How well the generated answer matches the expected answer.

.. code-block:: python

   # Evaluates semantic similarity between:
   # - Generated answer
   # - Ground truth answer

Context Relevance
^^^^^^^^^^^^^^^^^

How relevant the retrieved chunks are to the question.

.. code-block:: python

   # Evaluates whether retrieved chunks contain
   # information needed to answer the question

Faithfulness
^^^^^^^^^^^^

Whether the answer is supported by the retrieved context.

.. code-block:: python

   # Checks that the answer doesn't contain
   # information not present in the context

Combined Score
^^^^^^^^^^^^^^

The final score combines all three metrics:

.. code-block:: python

   final_score = mean(answer_correctness, context_relevance, faithfulness)

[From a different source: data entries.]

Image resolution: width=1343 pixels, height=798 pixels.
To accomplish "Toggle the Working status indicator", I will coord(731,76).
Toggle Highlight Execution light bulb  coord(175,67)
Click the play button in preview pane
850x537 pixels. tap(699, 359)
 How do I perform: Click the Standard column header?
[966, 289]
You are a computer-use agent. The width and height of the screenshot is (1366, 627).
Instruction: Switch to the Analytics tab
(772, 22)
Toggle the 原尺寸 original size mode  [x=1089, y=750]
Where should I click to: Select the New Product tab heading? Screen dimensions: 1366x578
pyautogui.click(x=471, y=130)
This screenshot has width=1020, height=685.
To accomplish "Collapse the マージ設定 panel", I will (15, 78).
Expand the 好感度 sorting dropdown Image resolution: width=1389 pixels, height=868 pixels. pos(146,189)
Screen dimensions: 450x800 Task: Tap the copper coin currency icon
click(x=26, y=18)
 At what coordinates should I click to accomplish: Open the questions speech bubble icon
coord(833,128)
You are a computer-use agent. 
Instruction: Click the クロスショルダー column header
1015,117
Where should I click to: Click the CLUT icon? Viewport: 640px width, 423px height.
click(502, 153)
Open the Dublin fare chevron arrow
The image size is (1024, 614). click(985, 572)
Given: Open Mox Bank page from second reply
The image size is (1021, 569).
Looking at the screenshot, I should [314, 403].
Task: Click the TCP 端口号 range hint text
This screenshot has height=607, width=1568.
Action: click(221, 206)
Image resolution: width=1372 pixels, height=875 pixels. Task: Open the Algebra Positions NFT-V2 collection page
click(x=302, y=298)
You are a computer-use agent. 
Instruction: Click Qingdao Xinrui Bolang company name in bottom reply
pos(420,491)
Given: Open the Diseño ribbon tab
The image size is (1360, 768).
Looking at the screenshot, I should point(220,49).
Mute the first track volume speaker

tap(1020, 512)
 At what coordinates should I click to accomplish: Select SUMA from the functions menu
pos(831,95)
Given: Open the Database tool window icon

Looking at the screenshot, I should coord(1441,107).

Hyperparameter Optimization
---------------------------

RAG quality is sensitive to hyperparameters. ragit optimizes:

Indexing Parameters
^^^^^^^^^^^^^^^^^^^

- **chunk_size**: Characters per chunk (256, 512, 1024)
- **chunk_overlap**: Overlap between chunks (25, 50, 100)

Inference Parameters
^^^^^^^^^^^^^^^^^^^^

- **num_chunks**: Chunks to retrieve (3, 5, 7)
- **llm_model**: Model for generation
- **embedding_model**: Model for embeddings

The optimization process tests combinations and ranks by evaluation score.

Thread Safety
-------------

Important: ``RAGAssistant`` and ``SimpleVectorStore`` are **NOT thread-safe**.

.. code-block:: python

   # WRONG: Sharing assistant between threads
   assistant = RAGAssistant("docs/")

   def handle_request(question):
       return assistant.ask(question)  # Race condition!

   # CORRECT: Each thread gets its own instance
   def handle_request(question):
       assistant = RAGAssistant("docs/")  # Or use thread-local storage
       return assistant.ask(question)

For web applications, see the :doc:`integration` guide for proper patterns.